36 La. Ann. 506 | La. | 1884
The opinion of the Court was delivered by
Dr. Pierre C. Boyer died in the city of New Orleans, in 1881, intestate.
He was twice married. His first wife was Theodora Wedderstrandt, who died in 1861, leaving as sole issue of the marriage, Edith Boyer, then a minor of six years of age.
His second marriage was contracted in June, 1867, with Mrs. Pauline Tourné Boyer, who survived him. There was no issue of this second marriage. Mrs. Boyer, the surviving widow, was, after the death of Dr. Boyer, appointed administratrix of his succession and in due time rendered an account of her administration, which was opposed by Miss Edith Boyer, the sole child and heir of the deceased; and it is this opposition that is before us for review.
It was in part sustained by the judgment of the lower court and from that judgment the administratrix has appealed.
Por a proper understanding of the controversy, it is necessary to state that Edith Boyer inherited from her mother a mortgage claim, on which her father collected $10,335 55, $3200 of which he received before his second marriage, and the residue, $7135 55, after'the marriage.

- SUPPLIED MATERIAL -
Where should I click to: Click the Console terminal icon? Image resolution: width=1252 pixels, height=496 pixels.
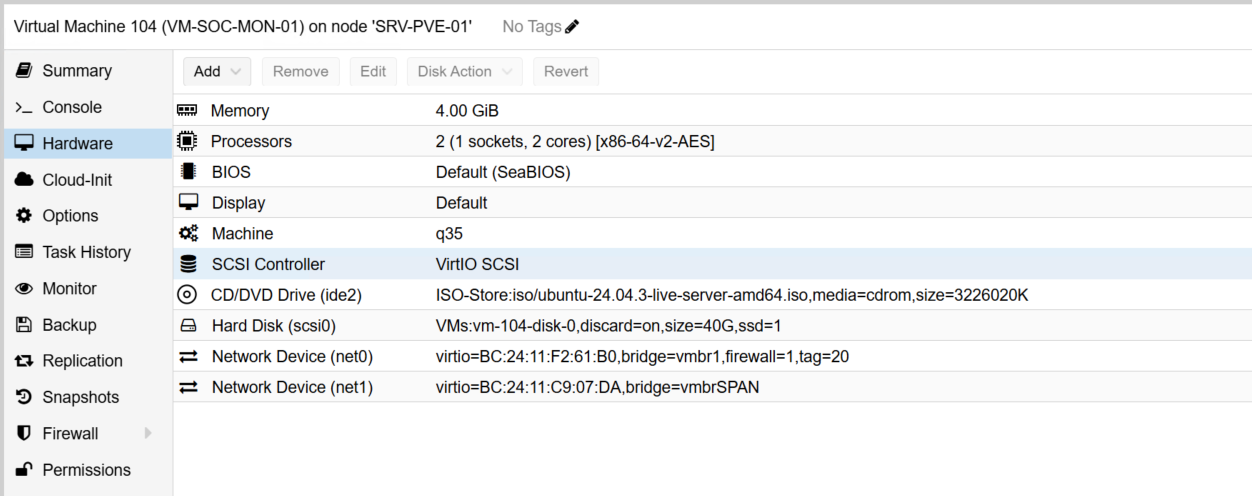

- DIRECTION 1 -
Summarize the court opinion in two sentences.
- DIRECTION 2 -
Translate this sentence from the court opinion into Spanish: "It was in part sustained by the judgment of the lower court and from that judgment the administratrix has appealed."
Answer from the court opinion alone, not from the listing.

- FINISHED ANSWER 1 -
Dr. Pierre C. Boyer died intestate in New Orleans in 1881, survived by his second wife, with whom he had no children, and by Edith Boyer, the only child of his first marriage and his sole heir. His widow became administratrix of his succession, and Edith opposed her account; the lower court sustained the opposition in part, and the administratrix appealed.

- FINISHED ANSWER 2 -
Fue admitida en parte por la sentencia del tribunal inferior, y la administradora ha apelado contra esa sentencia.